Resize is supposed to shrink the array to reduce memory consumption. A couple things that made me stumble:

If size is 0, then following copyArray() with size=0 will allocate new OrderedTick[0];. At first I thought this could be improved (instead: resize to an initial size), but with the current code it seems intentional to actually get a size 0 array.

Upon further inspection, it appears the entire class could be rewritten to reduce the amount of reallocations, because it already tracks first/lastIndex? Since the backing array is kept private and all accesses happen through the interface, the functions could be rewritten to rely on the indexes more and update them, rather than resizing/copying the array. Then the reallocation may only happen when the occupied size drops below a threshold (e.g. in removeNullsAndConsumed) or new values are added. Sorting would operate on a part of the array etc. (There are no null holes, right?)

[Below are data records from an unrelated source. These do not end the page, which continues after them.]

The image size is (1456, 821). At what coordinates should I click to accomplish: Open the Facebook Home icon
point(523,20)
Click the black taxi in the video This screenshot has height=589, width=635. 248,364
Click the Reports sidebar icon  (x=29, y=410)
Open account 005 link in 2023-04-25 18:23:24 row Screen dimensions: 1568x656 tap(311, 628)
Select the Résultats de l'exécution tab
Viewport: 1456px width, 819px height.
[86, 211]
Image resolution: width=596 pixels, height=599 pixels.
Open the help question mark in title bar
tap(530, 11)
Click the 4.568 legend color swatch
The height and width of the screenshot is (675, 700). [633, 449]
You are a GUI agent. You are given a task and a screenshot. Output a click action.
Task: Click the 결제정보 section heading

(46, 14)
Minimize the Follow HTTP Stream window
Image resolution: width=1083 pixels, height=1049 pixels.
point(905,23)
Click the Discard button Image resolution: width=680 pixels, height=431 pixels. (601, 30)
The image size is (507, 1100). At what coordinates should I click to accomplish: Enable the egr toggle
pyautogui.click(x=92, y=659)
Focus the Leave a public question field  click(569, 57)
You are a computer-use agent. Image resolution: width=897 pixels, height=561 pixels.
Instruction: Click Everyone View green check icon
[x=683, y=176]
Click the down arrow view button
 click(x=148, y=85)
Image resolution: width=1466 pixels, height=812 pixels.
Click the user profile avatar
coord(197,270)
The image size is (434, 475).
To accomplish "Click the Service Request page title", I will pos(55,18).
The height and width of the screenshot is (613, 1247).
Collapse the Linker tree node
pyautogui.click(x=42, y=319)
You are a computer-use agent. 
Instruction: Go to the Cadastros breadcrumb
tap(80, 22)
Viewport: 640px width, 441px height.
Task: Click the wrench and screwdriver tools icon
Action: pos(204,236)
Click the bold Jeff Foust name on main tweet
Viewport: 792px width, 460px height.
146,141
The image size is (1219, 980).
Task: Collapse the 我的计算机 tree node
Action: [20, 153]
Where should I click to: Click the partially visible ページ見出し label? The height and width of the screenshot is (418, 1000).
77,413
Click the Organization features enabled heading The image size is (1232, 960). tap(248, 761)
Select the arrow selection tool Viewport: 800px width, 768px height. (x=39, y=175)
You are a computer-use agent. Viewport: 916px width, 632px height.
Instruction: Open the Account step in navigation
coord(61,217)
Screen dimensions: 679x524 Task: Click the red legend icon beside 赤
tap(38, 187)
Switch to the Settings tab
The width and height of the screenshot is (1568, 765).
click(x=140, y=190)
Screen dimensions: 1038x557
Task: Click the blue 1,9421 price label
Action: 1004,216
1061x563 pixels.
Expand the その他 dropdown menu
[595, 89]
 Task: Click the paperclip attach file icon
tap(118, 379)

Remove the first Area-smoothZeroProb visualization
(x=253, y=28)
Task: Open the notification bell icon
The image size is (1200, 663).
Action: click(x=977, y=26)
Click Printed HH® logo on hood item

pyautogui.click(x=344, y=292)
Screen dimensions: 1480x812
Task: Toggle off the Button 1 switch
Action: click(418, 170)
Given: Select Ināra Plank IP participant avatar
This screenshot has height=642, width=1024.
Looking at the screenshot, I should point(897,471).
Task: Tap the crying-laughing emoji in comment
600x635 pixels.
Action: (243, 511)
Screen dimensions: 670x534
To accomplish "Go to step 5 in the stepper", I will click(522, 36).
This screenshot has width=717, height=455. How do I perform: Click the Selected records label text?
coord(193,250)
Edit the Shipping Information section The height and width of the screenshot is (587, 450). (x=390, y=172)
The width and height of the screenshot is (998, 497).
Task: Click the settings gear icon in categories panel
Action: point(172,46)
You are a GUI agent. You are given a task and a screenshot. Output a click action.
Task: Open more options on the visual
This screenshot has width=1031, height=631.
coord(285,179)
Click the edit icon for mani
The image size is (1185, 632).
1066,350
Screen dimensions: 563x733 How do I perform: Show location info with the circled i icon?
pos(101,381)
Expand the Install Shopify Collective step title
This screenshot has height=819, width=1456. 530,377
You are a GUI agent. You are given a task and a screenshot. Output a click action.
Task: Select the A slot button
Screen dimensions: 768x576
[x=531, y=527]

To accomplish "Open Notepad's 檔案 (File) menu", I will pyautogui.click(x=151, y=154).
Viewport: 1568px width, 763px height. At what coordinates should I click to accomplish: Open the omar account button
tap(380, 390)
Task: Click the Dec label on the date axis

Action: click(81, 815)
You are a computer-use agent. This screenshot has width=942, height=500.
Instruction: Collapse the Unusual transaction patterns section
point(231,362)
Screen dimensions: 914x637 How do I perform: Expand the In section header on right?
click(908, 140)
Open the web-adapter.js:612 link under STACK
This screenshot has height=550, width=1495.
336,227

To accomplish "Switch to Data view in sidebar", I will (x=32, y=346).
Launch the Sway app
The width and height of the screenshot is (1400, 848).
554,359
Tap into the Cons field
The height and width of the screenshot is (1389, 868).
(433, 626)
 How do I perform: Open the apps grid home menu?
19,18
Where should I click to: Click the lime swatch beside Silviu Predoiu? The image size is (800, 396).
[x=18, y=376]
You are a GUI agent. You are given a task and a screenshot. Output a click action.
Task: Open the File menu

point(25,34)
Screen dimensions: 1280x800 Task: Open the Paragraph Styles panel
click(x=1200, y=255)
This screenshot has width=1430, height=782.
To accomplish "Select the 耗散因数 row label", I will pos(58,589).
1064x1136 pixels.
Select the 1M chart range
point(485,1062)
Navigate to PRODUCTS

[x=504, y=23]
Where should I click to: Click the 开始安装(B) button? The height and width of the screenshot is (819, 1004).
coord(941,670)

Further, if the array happens to be resized to zero, the size increases in offer(...) will start very slow, despite being powers of two (0 → 1 → 2 → 4 → 8 → 16 (initial size constant)). The rewrite based on indexes would allow to have a backing array of any minimum size while not performing any operations when it's isEmpty().

I think the entire copyArray function can be replaced with Arrays.copyOf​(T[] original, int newLength), no? (jdk source).

Similarly, the manual looping in L123 to set null could be replaced with Arrays.fill(...) - that's just for readability, if anything.